Thesis (Ph.D.) - Indiana University, Public Health, 2015
As public health reform becomes a crucial task for governments in both China and the
United States, public health organizations are required to adopt changes based on reform policy. However, little research has focused on organizational change capacity and its application in Chinese organizations, especially public health organizations. Organizational Change Capacity theory (OCC), developed by Klarner and his colleagues (2007), is a Western theory that was employed in this study to understand Chinese public health organizational change. The OCC framework indicates the change capacities that organizations should possess when pursuing successful organizational change. The main purpose of this dissertation is to understand public health organizational change in China during the country’s national health reform by applying Western OCC theory to Chinese public health organizations that have already achieved success or have remained challenged in implementing organizational change during the health reform. This study seeks answer to these questions: Is the OCC theory applicable in Chinese public health organizations? How should the OCC framework be modified to best fit Chinese public health organizations? In this study, 72 participants from twelve Chinese public health organizations were recruited for in-depth interviews and follow-up questionnaires that asked questions about their experiences during their organizational changes.
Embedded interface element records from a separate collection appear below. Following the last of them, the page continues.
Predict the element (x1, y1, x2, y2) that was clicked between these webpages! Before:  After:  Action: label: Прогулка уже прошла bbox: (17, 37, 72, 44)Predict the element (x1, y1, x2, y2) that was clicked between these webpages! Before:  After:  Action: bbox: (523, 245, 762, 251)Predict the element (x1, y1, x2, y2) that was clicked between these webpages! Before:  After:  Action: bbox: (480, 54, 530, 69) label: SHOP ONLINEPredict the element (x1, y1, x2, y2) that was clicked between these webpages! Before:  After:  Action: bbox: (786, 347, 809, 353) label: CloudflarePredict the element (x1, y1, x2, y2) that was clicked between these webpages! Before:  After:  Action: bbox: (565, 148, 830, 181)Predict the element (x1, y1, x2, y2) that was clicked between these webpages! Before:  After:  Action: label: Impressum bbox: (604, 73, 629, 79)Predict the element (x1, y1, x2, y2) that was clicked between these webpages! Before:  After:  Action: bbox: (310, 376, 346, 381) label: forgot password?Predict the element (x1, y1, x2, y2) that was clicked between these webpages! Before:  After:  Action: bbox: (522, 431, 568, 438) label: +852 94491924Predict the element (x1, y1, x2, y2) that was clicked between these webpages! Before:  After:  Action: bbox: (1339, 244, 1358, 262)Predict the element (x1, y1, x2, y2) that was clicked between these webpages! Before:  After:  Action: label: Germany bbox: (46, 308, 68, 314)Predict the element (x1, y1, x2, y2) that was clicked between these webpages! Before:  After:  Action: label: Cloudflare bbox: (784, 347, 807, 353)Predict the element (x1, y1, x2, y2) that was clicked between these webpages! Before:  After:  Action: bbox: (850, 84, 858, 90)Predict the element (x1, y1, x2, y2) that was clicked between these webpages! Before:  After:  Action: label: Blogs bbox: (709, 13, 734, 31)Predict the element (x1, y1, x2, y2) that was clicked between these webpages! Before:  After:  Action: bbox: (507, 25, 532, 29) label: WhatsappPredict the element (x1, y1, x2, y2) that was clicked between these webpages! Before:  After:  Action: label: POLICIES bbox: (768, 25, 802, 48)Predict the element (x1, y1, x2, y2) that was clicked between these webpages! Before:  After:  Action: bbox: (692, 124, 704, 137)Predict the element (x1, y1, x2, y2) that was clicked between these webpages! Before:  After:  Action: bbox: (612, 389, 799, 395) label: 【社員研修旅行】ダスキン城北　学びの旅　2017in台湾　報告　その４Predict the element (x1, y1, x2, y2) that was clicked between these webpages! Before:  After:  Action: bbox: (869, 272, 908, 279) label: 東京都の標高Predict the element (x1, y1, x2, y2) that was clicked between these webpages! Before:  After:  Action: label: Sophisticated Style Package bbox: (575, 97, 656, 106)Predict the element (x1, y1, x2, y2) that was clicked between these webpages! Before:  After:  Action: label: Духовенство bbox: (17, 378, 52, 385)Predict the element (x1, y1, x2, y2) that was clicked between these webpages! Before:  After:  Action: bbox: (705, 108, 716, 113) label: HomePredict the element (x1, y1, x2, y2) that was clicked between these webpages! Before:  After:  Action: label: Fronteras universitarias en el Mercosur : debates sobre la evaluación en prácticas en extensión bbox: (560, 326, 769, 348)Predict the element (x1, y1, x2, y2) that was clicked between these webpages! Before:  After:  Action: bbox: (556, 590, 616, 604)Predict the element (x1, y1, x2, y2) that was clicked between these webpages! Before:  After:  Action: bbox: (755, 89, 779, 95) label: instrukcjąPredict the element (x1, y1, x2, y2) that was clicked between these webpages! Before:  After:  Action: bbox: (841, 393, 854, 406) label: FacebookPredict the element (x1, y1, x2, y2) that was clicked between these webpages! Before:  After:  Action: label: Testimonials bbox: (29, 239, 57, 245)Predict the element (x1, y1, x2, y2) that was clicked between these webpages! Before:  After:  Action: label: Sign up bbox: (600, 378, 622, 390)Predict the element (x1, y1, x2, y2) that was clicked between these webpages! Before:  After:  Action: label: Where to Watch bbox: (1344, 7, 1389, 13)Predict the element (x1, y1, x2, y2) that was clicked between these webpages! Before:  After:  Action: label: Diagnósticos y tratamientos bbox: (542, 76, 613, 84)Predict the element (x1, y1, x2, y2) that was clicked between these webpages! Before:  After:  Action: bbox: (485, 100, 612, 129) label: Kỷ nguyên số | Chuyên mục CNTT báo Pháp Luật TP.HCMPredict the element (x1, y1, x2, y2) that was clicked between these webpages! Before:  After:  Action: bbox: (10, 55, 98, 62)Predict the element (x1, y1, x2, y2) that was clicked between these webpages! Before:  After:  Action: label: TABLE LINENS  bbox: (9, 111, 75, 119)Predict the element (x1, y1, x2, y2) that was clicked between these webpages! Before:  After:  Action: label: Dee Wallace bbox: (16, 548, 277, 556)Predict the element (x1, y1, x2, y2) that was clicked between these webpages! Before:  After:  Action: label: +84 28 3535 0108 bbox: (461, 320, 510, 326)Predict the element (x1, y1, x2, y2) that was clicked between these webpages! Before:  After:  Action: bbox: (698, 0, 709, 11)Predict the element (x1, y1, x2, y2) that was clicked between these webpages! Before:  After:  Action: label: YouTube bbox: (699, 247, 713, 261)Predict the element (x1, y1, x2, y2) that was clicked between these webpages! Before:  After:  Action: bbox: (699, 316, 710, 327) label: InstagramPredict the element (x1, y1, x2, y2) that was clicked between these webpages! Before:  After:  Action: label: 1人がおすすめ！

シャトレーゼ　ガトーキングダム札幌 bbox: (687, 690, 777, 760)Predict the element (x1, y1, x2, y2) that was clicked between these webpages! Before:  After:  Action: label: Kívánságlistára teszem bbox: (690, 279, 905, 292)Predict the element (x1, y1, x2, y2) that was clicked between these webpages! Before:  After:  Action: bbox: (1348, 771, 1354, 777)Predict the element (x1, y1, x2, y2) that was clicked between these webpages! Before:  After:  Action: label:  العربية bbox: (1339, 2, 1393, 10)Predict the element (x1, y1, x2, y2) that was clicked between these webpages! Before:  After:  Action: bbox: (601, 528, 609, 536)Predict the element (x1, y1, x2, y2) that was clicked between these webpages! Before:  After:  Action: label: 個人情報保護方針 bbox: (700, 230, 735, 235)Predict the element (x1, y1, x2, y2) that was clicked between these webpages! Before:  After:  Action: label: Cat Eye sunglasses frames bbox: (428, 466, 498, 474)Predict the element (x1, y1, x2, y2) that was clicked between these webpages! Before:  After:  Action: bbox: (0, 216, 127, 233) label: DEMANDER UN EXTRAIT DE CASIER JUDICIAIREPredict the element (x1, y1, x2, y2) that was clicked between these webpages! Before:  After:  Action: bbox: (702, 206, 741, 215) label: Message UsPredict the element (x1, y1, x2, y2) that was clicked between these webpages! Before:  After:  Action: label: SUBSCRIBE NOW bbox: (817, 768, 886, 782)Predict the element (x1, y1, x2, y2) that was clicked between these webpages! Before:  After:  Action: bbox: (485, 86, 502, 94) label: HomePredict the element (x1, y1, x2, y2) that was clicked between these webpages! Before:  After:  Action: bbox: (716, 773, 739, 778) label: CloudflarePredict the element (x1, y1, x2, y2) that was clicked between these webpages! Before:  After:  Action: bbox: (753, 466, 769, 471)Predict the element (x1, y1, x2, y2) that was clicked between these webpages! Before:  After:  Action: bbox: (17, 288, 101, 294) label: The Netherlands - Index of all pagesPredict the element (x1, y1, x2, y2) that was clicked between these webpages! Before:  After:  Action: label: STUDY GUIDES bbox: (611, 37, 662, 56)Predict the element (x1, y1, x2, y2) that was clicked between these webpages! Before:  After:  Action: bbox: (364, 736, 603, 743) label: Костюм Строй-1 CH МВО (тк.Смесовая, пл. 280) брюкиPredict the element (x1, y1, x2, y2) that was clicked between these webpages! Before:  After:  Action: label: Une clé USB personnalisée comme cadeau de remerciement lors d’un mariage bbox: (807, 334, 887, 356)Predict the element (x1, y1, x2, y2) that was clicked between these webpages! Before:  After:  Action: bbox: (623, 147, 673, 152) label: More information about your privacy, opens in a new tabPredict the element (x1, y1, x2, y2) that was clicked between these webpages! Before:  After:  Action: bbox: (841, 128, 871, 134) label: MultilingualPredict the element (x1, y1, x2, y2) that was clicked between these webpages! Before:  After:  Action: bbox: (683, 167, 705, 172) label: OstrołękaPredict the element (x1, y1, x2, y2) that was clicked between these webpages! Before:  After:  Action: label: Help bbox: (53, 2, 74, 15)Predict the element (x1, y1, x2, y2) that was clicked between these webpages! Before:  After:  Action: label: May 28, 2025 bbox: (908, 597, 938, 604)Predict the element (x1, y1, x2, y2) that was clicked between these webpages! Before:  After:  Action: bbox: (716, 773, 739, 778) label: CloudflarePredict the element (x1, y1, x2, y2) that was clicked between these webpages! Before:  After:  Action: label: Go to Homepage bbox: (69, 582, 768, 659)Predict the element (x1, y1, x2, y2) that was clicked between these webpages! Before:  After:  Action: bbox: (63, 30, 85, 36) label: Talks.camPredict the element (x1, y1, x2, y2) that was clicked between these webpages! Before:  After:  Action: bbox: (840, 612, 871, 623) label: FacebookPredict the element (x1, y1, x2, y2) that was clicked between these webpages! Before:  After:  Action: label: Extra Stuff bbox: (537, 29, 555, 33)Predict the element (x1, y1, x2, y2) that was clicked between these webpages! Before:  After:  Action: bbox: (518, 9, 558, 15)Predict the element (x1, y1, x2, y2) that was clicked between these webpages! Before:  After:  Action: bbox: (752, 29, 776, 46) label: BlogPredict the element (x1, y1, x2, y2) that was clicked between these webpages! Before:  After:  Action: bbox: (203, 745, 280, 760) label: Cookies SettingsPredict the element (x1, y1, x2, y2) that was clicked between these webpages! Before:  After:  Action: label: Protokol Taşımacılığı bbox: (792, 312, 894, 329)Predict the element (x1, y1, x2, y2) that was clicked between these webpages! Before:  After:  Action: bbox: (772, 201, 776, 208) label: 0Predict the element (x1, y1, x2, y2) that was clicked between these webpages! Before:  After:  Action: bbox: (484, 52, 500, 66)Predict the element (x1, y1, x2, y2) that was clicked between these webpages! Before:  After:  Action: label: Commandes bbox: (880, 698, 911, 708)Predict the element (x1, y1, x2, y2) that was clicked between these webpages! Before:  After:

The participants included leaders, mid-level managers, employees, and clients/partners in public hospitals, community health centers, and district health bureaus in the cities of Beijing and Xi’an. During the comparison of common elements across the six successfully changed sites and the six remain challenged sites, a new Chinese Organizational Change Capacity theory (CNOCC) with nine main themes emerged. The themes consist of transformational leadership, implementation strategy, member’s positive character, communication and transparency, government support, member’s consensus on change, healthy internal system, member’s self-improvement, and
cooperation with external parties during the change. The CNOCC framework developed from this study provides a guideline and a tool for Chinese public health organizations to evaluate their change capacity levels. Furthermore, it offers a theoretical foundation for researchers to design interventions that help Chinese public health organizations increase their change capacity and achieve successful change.